Step-by-step guide for spinning up another VM using the levandor-infra Spec 1 Terraform + Ansible stack. Read Architecture reality first — there is a real constraint on running more than one VM in parallel today. Pair this with spec-1-operations-runbook for the post-provision verification surface.
How to provision more VMs using this Spec 1 infrastructure. Use this when an agent has been asked to spin up another VM via the /Users/levander/levandor/terraform repo.
When to use this guide
Use this guide when an agent is asked to:
Spin up another VM via this repo.
Replace the current ops-vm with a differently-sized or differently-configured one.
Provision the same single-VM stack in a different GCP project.
Spec 1 is a single-VM design today. module "vm" is instantiated once from top-level variables in main.tf — there is no for_each, no count, no map of VMs. The local_file.inventory resource and the inventory.tftpl template both assume a single host.
This has a concrete consequence: there is no zero-cost path to N VMs today. Two options:
(a) Tear down + re-apply with new vars. Run make deprovision to destroy the current VM, change terraform.tfvars (notably vm_name, machine_type, zone), then make provision. You lose the original ops-vm — this only works if the new VM replaces it.
(b) Refactor main.tf to a for_each over a map(object). Promote module "vm" to for_each = var.vms, where var.vms is a map(object({ machine_type, zone, ... })).

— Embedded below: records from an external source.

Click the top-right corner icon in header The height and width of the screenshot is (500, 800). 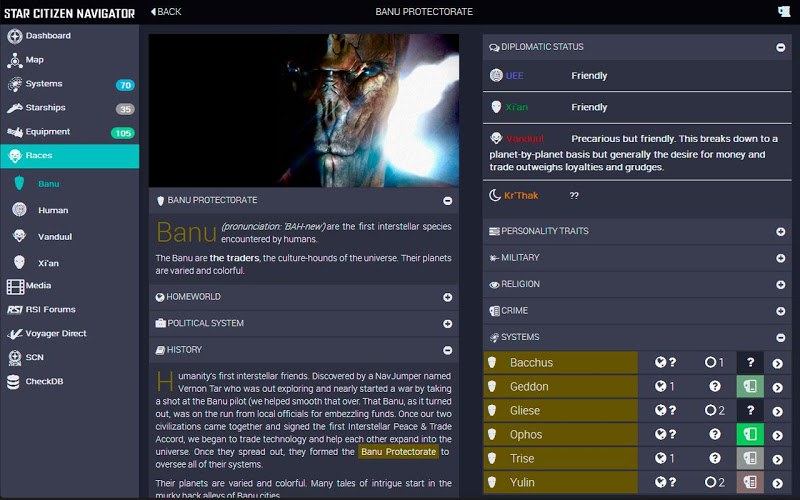tap(782, 11)
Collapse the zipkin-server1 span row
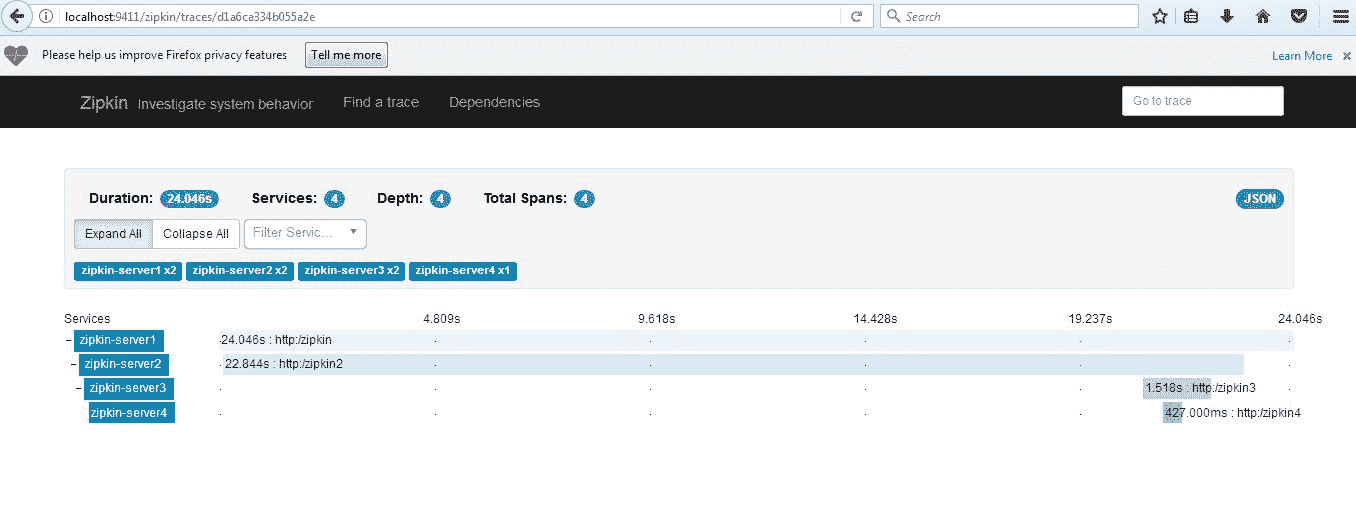The width and height of the screenshot is (1356, 510). pyautogui.click(x=68, y=341)
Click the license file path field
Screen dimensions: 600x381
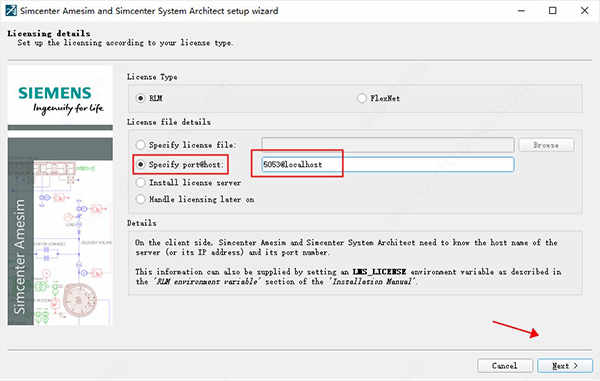click(388, 145)

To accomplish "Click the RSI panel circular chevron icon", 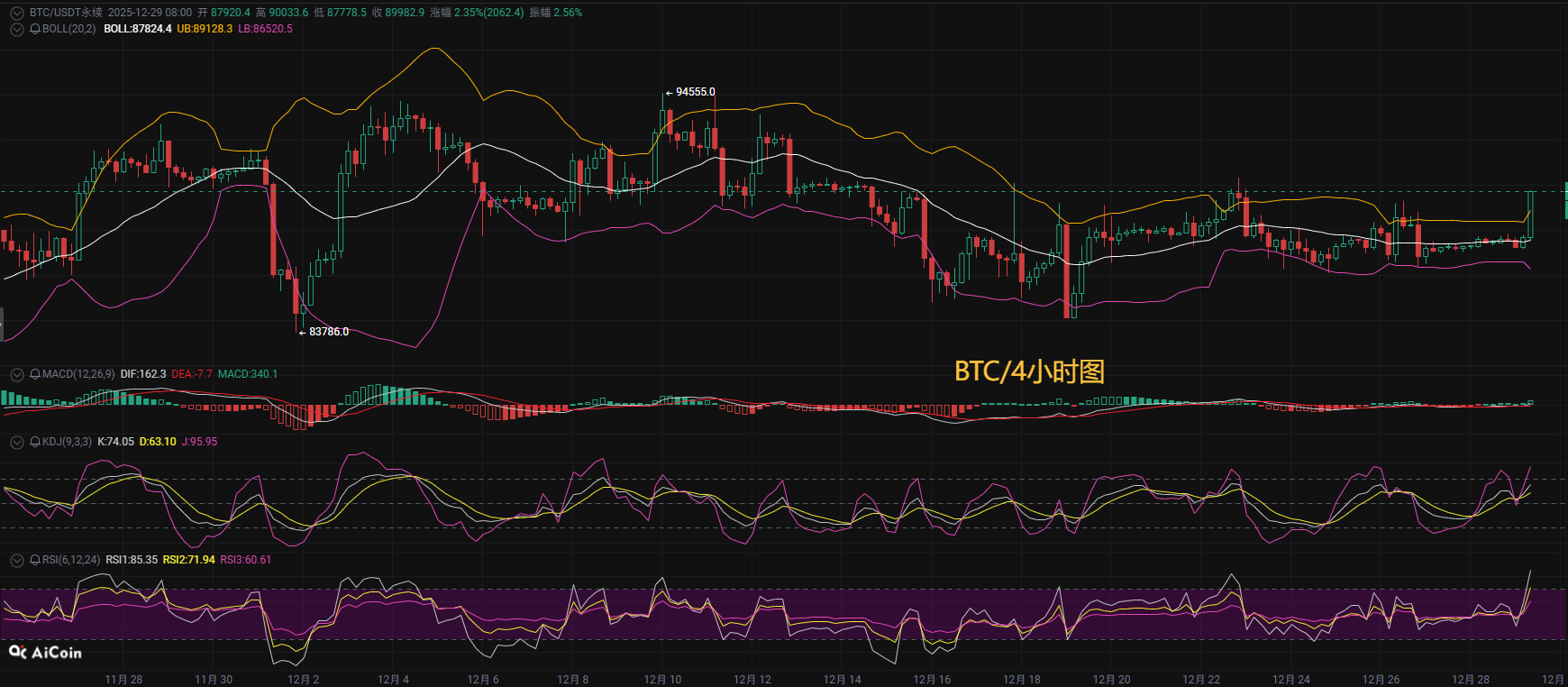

The inventory template (inventory.tftpl) must be updated to iterate over the same map and emit one inventory line per VM, and local_file.inventory becomes a for_each too. This is a small, well-bounded refactor — list it as a follow-up Spec 1.5 if a second concurrent VM is actually needed.
No middle ground
There is no terraform workspace-based or -var-file-based shortcut that gives you two VMs concurrently while keeping Terraform state coherent for both. Either (a) you have one VM, or (b) you do the refactor.
Prerequisites checklist
Before make provision:
Tools installed:terraform (>= 1.6), gcloud, ansible, tailscale. make preflight verifies.
Docker is installed and the ops user is in the docker group.

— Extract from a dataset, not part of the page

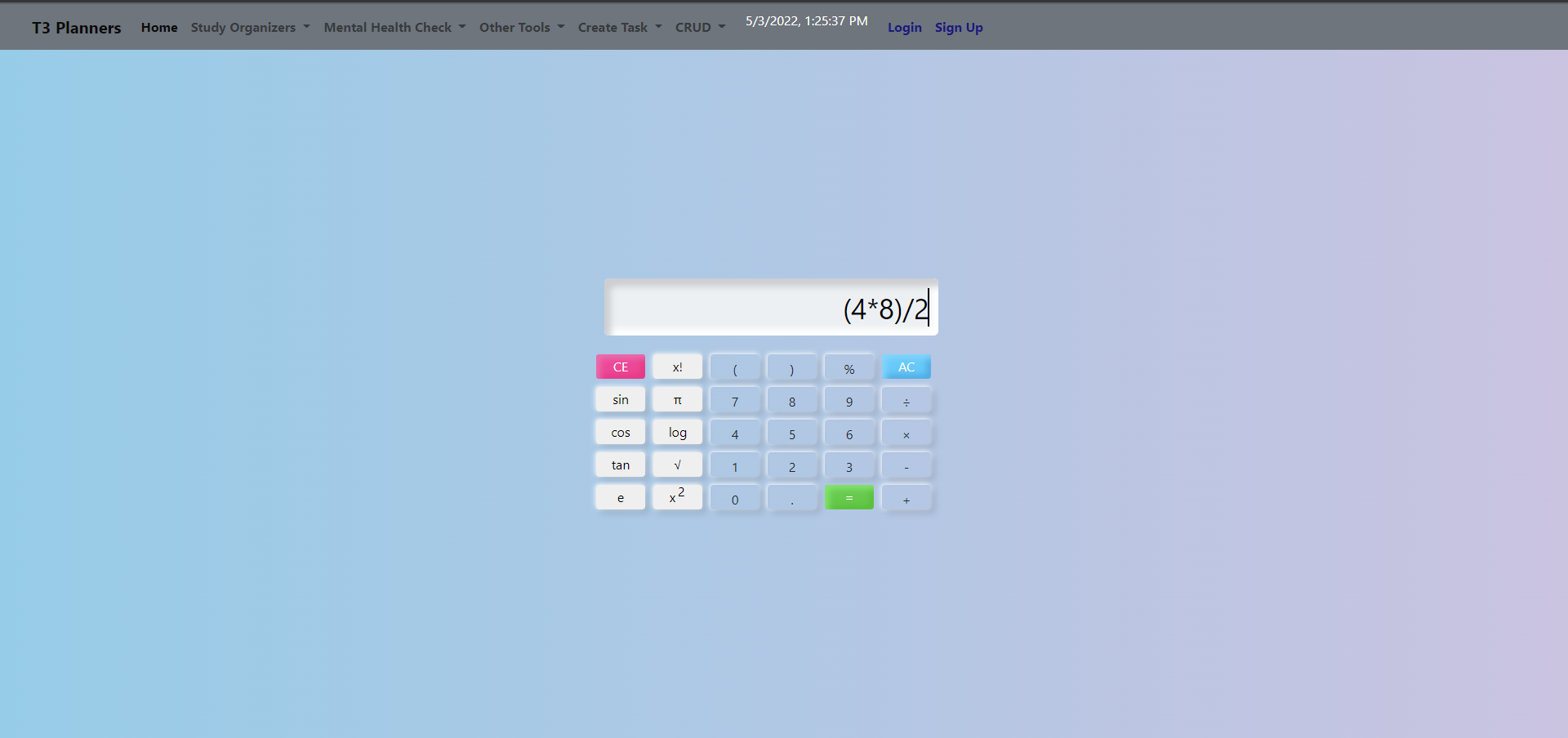Select the Home menu item
This screenshot has width=1568, height=738.
click(x=159, y=27)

docker, otelcol-contrib, and fail2ban systemd units are active.
For deeper inspection after provision, see spec-1-operations-runbook — health checks, logs, telemetry verification.
Key decisions an agent will need to make
Most have defaults in variables.tf that you only override when there’s a reason.
Variable
Default
Notes
region / zone
us-central1 / us-central1-a
The zone validation enforces zone starts with region.
machine_type
e2-small (2 vCPU burstable, 2 GB RAM)
If you ever host SigNoz on the VM, you’d want >= 4 GB — but SigNoz is Cloud in this stack, so e2-small is fine.
vm_name
ops-vm
Also the Tailscale MagicDNS hostname. Change this if standing up a second VM via the refactor — names must be unique.
Tailscale tag
tag:cloud (convention)
Set when generating the auth key in the Tailscale admin console. Must match the dst in the SSH ACL.
OTel collector version
0.152.1 in ansible/roles/monitoring/defaults/main.yml (otelcol_version)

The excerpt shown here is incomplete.